* _EXERCISE DETAILS_
Reproduce the following records word for word, starting at the line that contains "Image resolution: width=1280" and stopping after the line that contains "coord(863,928)".
____________________
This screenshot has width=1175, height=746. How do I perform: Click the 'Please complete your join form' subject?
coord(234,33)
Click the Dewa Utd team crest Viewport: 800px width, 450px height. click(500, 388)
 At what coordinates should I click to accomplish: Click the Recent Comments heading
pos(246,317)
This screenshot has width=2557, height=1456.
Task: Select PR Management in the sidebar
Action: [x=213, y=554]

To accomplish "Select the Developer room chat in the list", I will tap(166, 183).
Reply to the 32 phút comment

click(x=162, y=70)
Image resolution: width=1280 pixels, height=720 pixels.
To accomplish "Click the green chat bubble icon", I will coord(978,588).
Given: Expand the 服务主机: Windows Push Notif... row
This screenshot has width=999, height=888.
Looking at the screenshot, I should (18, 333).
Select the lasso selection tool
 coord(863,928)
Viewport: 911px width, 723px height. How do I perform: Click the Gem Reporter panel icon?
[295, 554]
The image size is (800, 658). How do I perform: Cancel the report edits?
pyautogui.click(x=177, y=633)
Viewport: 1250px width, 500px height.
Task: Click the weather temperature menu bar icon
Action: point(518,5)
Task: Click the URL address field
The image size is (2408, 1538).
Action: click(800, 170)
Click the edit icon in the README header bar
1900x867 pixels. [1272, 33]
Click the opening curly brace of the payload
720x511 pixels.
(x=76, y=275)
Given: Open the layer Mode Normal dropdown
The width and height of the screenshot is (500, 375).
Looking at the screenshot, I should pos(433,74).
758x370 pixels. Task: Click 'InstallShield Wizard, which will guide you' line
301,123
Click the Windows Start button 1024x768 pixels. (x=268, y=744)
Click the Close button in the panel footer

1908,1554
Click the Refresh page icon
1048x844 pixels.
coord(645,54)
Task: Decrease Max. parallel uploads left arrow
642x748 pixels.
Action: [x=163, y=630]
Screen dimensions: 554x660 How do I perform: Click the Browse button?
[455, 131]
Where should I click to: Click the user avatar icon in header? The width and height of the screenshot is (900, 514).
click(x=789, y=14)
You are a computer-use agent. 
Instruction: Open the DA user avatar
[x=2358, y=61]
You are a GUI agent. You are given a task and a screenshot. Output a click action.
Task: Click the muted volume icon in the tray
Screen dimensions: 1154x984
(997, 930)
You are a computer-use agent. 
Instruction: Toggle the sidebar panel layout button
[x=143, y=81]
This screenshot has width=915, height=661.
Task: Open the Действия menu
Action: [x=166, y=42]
____________________
* _EXERCISE ANSWER_
Image resolution: width=1280 pixels, height=720 pixels.
To accomplish "Click the green chat bubble icon", I will coord(978,588).
Given: Expand the 服务主机: Windows Push Notif... row
This screenshot has width=999, height=888.
Looking at the screenshot, I should (18, 333).
Select the lasso selection tool
 coord(863,928)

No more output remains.